REQUIREMENT:
Repeat nothing but the lines below running from the one containing "Игровые консоли (17, 2336)" to the one containing "[Advertisement] (790, 91)". Keep both end lines.

▼

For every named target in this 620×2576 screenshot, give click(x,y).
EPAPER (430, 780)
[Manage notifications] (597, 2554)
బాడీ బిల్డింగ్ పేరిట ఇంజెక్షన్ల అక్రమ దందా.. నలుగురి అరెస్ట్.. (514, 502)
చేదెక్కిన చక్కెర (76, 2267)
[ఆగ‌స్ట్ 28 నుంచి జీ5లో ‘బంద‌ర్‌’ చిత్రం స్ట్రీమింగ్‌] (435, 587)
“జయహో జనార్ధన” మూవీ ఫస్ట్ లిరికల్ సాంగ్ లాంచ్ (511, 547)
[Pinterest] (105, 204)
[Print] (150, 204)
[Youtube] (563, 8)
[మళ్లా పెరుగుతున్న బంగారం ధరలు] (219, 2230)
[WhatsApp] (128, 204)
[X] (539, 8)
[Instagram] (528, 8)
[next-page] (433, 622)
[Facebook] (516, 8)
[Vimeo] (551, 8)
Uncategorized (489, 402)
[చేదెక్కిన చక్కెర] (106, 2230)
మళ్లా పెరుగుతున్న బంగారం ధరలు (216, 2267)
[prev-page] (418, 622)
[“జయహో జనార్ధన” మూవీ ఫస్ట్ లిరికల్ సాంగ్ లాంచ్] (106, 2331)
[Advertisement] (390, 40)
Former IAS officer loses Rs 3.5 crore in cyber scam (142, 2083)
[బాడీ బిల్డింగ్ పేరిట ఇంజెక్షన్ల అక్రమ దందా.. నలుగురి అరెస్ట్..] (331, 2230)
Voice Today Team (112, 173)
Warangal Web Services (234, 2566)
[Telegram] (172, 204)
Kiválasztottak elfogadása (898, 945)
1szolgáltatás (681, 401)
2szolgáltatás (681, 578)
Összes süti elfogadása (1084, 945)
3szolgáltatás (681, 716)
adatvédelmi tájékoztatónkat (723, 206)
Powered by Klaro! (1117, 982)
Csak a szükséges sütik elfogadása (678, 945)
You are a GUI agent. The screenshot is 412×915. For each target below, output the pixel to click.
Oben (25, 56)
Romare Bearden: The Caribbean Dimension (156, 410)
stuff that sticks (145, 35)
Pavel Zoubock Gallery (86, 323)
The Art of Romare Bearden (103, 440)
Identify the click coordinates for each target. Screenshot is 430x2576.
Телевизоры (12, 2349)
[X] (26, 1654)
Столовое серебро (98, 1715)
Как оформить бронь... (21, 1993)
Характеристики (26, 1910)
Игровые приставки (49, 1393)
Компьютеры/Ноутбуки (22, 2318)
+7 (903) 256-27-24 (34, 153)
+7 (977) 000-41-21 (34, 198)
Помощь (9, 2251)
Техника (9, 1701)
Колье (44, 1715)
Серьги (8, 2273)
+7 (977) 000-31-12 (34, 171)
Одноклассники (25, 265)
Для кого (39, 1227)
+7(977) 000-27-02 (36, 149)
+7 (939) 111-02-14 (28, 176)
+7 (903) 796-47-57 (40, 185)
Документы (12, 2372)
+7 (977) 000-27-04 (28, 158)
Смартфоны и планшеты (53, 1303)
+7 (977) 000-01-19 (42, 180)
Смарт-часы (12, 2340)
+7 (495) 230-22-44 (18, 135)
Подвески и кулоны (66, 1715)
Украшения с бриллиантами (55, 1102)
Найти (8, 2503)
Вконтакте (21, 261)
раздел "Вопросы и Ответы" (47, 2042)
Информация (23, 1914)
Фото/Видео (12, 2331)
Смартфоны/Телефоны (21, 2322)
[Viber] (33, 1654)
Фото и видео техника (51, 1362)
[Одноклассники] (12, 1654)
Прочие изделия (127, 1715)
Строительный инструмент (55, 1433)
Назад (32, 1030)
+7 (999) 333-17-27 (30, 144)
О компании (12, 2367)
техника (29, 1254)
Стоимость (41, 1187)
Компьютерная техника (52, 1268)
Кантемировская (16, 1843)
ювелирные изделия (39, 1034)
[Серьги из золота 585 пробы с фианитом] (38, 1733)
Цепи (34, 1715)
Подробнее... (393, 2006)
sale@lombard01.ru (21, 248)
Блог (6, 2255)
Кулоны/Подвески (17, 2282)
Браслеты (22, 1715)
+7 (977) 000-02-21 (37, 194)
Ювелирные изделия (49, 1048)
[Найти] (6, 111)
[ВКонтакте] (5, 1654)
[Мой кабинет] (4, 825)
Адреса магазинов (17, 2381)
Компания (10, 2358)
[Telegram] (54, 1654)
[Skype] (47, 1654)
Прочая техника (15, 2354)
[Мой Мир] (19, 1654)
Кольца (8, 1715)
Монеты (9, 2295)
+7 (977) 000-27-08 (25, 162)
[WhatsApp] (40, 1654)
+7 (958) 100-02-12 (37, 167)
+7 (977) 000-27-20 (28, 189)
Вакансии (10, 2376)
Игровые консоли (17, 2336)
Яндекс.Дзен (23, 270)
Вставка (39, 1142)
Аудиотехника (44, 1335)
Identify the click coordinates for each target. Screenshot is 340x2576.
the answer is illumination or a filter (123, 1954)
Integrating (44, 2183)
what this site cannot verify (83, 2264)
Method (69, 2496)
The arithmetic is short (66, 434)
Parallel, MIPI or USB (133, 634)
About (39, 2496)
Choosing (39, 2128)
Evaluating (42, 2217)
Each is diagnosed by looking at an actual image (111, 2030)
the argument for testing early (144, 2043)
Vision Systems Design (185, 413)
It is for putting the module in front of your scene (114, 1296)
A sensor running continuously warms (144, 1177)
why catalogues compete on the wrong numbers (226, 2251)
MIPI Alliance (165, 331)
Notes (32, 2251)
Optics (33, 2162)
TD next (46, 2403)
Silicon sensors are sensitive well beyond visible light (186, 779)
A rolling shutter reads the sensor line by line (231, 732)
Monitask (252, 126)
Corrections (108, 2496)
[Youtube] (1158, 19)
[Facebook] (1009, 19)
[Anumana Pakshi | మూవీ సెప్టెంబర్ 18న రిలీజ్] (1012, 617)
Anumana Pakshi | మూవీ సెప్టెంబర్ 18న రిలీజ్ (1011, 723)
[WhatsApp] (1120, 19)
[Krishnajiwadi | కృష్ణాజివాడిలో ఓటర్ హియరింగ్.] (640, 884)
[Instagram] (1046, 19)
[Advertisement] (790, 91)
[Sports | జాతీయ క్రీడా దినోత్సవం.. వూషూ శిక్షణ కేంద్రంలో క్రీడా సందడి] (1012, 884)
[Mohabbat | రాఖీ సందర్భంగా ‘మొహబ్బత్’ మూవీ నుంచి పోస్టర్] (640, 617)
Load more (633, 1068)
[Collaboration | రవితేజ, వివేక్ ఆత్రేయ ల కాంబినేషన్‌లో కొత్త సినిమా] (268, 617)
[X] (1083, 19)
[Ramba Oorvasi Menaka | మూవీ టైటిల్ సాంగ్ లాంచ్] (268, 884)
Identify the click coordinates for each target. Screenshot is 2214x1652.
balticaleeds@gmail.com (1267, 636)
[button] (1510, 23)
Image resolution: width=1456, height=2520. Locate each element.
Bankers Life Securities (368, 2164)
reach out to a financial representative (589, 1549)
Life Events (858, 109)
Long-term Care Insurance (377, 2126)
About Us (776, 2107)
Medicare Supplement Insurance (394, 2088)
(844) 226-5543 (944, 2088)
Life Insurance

▲

RESPONSE BELOW:
Игровые консоли (17, 2336)
Яндекс.Дзен (23, 270)
Вставка (39, 1142)
Аудиотехника (44, 1335)
Identify the click coordinates for each target. Screenshot is 340x2576.
the answer is illumination or a filter (123, 1954)
Integrating (44, 2183)
what this site cannot verify (83, 2264)
Method (69, 2496)
The arithmetic is short (66, 434)
Parallel, MIPI or USB (133, 634)
About (39, 2496)
Choosing (39, 2128)
Evaluating (42, 2217)
Each is diagnosed by looking at an actual image (111, 2030)
the argument for testing early (144, 2043)
Vision Systems Design (185, 413)
It is for putting the module in front of your scene (114, 1296)
A sensor running continuously warms (144, 1177)
why catalogues compete on the wrong numbers (226, 2251)
MIPI Alliance (165, 331)
Notes (32, 2251)
Optics (33, 2162)
TD next (46, 2403)
Silicon sensors are sensitive well beyond visible light (186, 779)
A rolling shutter reads the sensor line by line (231, 732)
Monitask (252, 126)
Corrections (108, 2496)
[Youtube] (1158, 19)
[Facebook] (1009, 19)
[Anumana Pakshi | మూవీ సెప్టెంబర్ 18న రిలీజ్] (1012, 617)
Anumana Pakshi | మూవీ సెప్టెంబర్ 18న రిలీజ్ (1011, 723)
[WhatsApp] (1120, 19)
[Krishnajiwadi | కృష్ణాజివాడిలో ఓటర్ హియరింగ్.] (640, 884)
[Instagram] (1046, 19)
[Advertisement] (790, 91)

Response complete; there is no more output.